Three-dimensional Au–MnO2 nanostructure as an agent of synergistic cancer therapy: chemo-/photodynamic and photothermal approaches

Abstract

The design of multimodal cancer therapy was focused on reaching an efficient process and minimizing harmful effects on patients. In the present study, the Au–MnO₂ nanostructures have been successfully constructed and produced as novel multipurpose photosensitive agents simultaneously for photodynamic therapy (PDT), photothermal therapy (PTT), and chemodynamic therapy (CDT). The prepared AuNPs were conjugated with MnO₂ NPs by its participation in the thermal decomposition process of KMnO₄ confirmed by X-ray diffraction (XRD), transmission electron microscopy (TEM), and Fourier transform infrared (FTIR) spectroscopy (FT-IR).
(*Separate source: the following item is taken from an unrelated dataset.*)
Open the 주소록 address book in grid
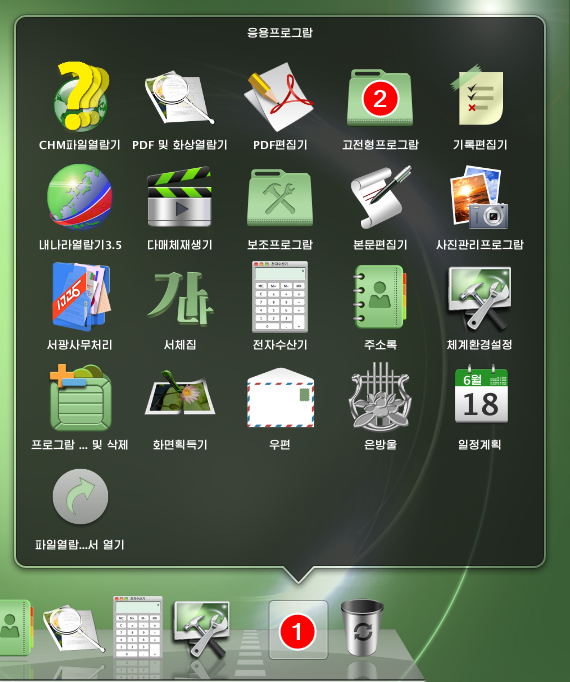570x682 pixels. coord(380,297)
The 16.5 nm Au–MnO₂ nanostructure exhibited an absorbance at 438 nm, which is beneficial for application in light induction therapy due to the NIR band, as well as its properties of generating reactive oxygen species (ROS) associated with the 808 nm laser light for PDT. The photothermal transduction efficiency was calculated and compared with that of the non-irradiated nanostructure, in which it was found that the 808 nm laser induced a high efficiency of 83%, 41.5%, and 37.5% for PDT, PTT, and CDT, respectively. The results of DPBF and TMB assays showed that the efficiency of PDT and PTT was higher than that of CDT. The nanostructure also confirmed the time-dependent peroxidase properties at different H₂O₂, TMB, and H₂TMB concentrations, promising good potency in applying nanomedicine in clinical cancer therapy.